The Holocaust Remembrance Day ceremonies began at Yad Vashem on Sunday evening, with six survivors lighting beacons — one for every million Jews slain. Moshe Ha-Elion, Moshe Jakubowitz, Jeannine Sebbane-Bouhanna, Moshe Porat, Max Privler and Elka Abramovitz were chosen to light the symbolic torches this year.
During the ceremony, Rivlin said that Holocaust survivors had bequeathed a solemn message to the world that people must preserve their humanity, even in the face of the greatest horrors.
The president said Holocaust remembrance and the lessons to be learned from the genocide of the Jewish people are founded on three central pillars: self-defense, a shared destiny, and human rights.
“Man is beloved, every man, created in God’s image. This is a sacred obligation that the Jewish people cannot and does not wish to evade. At all times. In every situation.

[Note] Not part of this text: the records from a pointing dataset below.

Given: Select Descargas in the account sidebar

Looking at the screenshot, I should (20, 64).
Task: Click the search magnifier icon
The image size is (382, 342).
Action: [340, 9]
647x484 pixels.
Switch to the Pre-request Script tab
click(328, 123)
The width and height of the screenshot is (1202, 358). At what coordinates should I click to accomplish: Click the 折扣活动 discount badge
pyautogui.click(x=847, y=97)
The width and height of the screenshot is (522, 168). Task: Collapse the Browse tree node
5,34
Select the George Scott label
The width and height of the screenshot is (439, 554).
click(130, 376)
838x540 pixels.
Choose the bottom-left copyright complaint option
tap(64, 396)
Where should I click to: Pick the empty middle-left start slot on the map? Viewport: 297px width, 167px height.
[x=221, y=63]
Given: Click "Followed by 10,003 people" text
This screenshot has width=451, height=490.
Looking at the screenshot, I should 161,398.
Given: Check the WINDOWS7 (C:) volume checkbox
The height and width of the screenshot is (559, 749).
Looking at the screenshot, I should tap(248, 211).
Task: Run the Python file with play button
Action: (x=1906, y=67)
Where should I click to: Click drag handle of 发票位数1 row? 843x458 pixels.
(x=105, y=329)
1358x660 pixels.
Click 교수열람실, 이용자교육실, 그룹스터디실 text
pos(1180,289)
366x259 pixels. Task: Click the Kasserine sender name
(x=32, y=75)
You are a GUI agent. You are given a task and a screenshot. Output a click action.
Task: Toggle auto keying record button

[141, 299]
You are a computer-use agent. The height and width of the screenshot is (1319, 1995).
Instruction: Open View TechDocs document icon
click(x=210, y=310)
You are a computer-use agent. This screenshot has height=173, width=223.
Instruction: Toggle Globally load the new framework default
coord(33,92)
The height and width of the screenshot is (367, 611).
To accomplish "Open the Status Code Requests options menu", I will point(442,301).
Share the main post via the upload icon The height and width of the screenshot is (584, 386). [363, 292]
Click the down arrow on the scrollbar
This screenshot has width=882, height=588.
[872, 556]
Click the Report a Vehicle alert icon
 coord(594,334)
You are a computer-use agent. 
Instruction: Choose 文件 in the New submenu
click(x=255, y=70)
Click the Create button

So too, we cannot remain silent in face of the horrors being committed far away from us, and certainly those happening just across the border,” he noted, referring to the Syrian civil war that is estimated to have cost over 300,000 lives. “Maintaining one’s humanity: this is the immense courage bequeathed to us by the victims – and by you, the survivors of the Shoah.”
Rivlin’s words stood in stark contrast to Netanyahu’s, whose main thrust was to blame the Allies’ failure to bomb the Nazi concentration camps from 1942, which he said cost the lives of four million Jews and millions of others.
Citing recently released UN documents that show the Allies were aware of the scale of the Holocaust in 1942, some two years earlier than previously assumed, Netanyahu said this new research assumed “a terrible significance.”
“If the powers in 1942 had acted against the death camps — and all that was needed was repeated bombing of the camps — had they acted then, they could have saved 4 million Jews and millions of other people.”
“The powers knew, and they did not act,” he told the audience at the national ceremony at Yad Vashem.
In a bleak address, the Israeli prime minister said that the Holocaust was enabled by three factors: the vast hatred of the Jews, global indifference to the horrors, and “the terrible weakness of our people in the Diaspora.”